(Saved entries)

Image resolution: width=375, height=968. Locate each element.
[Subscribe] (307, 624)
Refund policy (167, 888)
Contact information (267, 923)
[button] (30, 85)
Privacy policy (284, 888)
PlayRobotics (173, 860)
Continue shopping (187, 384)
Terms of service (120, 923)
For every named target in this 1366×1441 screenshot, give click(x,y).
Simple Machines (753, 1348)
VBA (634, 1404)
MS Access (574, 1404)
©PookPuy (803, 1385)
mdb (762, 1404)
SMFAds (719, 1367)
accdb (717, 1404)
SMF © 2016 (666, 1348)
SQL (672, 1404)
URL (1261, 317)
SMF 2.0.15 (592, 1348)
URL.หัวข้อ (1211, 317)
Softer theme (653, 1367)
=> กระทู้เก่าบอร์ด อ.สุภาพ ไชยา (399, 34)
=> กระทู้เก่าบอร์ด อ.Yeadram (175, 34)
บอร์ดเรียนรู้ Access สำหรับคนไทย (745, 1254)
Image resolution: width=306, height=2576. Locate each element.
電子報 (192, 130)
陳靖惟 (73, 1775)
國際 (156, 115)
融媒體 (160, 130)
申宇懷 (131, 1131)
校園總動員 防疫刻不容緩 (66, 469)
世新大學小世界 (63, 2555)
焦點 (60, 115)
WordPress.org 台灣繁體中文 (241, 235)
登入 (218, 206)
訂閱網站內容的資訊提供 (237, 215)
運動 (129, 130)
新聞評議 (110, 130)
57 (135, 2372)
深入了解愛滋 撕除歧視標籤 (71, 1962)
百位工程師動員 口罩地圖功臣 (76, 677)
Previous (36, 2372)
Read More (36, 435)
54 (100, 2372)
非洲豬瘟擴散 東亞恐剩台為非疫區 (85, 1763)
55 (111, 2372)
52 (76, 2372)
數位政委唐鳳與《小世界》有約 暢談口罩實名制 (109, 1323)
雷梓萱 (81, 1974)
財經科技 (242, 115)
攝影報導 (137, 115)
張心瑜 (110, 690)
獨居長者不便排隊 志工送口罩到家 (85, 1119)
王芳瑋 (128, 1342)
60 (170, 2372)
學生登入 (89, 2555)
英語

▶ [TASK]: Please restate the records word for word. Go from the first line to the line with "mdb (762, 1404)" and include both.

▶ [SOLUTION FOR THIS EXERCISE]:
Image resolution: width=375, height=968. Locate each element.
[Subscribe] (307, 624)
Refund policy (167, 888)
Contact information (267, 923)
[button] (30, 85)
Privacy policy (284, 888)
PlayRobotics (173, 860)
Continue shopping (187, 384)
Terms of service (120, 923)
For every named target in this 1366×1441 screenshot, give click(x,y).
Simple Machines (753, 1348)
VBA (634, 1404)
MS Access (574, 1404)
©PookPuy (803, 1385)
mdb (762, 1404)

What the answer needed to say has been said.